*** Begin section ***
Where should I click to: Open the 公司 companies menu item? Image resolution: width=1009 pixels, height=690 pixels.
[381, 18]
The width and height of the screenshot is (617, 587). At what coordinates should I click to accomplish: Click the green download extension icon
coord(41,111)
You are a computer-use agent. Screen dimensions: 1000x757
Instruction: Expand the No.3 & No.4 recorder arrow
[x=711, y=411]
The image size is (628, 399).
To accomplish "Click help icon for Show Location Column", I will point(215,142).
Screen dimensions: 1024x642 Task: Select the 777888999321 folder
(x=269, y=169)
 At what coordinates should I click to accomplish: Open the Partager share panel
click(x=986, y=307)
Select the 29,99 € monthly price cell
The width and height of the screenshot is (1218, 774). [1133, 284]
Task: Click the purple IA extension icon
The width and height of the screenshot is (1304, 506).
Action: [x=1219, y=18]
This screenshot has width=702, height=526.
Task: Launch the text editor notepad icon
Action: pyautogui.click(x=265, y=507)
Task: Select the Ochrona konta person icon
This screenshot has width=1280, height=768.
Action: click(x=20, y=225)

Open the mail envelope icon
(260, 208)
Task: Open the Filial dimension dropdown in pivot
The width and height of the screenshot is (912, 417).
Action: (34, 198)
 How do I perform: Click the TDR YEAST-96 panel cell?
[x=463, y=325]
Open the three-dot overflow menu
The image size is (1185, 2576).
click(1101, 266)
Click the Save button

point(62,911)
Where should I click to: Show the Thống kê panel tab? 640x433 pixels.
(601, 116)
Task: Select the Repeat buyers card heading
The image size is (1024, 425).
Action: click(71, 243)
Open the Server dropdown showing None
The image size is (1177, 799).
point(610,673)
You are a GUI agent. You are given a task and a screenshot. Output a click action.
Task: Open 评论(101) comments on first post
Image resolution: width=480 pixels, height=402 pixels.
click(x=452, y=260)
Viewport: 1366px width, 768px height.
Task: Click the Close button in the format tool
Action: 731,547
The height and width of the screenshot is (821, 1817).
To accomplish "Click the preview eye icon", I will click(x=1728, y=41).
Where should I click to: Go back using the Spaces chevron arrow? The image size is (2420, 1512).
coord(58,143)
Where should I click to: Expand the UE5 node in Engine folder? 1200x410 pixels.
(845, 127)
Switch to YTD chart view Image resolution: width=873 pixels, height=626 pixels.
*** End section ***
* THE PROBLEM *
Write each entry out again. Do not change a word.

* REPLY TO THE TASK *
Where should I click to: Open the 公司 companies menu item? Image resolution: width=1009 pixels, height=690 pixels.
[381, 18]
The width and height of the screenshot is (617, 587). At what coordinates should I click to accomplish: Click the green download extension icon
coord(41,111)
You are a computer-use agent. Screen dimensions: 1000x757
Instruction: Expand the No.3 & No.4 recorder arrow
[x=711, y=411]
The image size is (628, 399).
To accomplish "Click help icon for Show Location Column", I will point(215,142).
Screen dimensions: 1024x642 Task: Select the 777888999321 folder
(x=269, y=169)
 At what coordinates should I click to accomplish: Open the Partager share panel
click(x=986, y=307)
Select the 29,99 € monthly price cell
The width and height of the screenshot is (1218, 774). [1133, 284]
Task: Click the purple IA extension icon
The width and height of the screenshot is (1304, 506).
Action: [x=1219, y=18]
This screenshot has width=702, height=526.
Task: Launch the text editor notepad icon
Action: pyautogui.click(x=265, y=507)
Task: Select the Ochrona konta person icon
This screenshot has width=1280, height=768.
Action: click(x=20, y=225)

Open the mail envelope icon
(260, 208)
Task: Open the Filial dimension dropdown in pivot
The width and height of the screenshot is (912, 417).
Action: (34, 198)
 How do I perform: Click the TDR YEAST-96 panel cell?
[x=463, y=325]
Open the three-dot overflow menu
The image size is (1185, 2576).
click(1101, 266)
Click the Save button

point(62,911)
Where should I click to: Show the Thống kê panel tab? 640x433 pixels.
(601, 116)
Task: Select the Repeat buyers card heading
The image size is (1024, 425).
Action: click(71, 243)
Open the Server dropdown showing None
The image size is (1177, 799).
point(610,673)
You are a GUI agent. You are given a task and a screenshot. Output a click action.
Task: Open 评论(101) comments on first post
Image resolution: width=480 pixels, height=402 pixels.
click(x=452, y=260)
Viewport: 1366px width, 768px height.
Task: Click the Close button in the format tool
Action: 731,547
The height and width of the screenshot is (821, 1817).
To accomplish "Click the preview eye icon", I will click(x=1728, y=41).
Where should I click to: Go back using the Spaces chevron arrow? The image size is (2420, 1512).
coord(58,143)
Where should I click to: Expand the UE5 node in Engine folder? 1200x410 pixels.
(845, 127)
Switch to YTD chart view Image resolution: width=873 pixels, height=626 pixels.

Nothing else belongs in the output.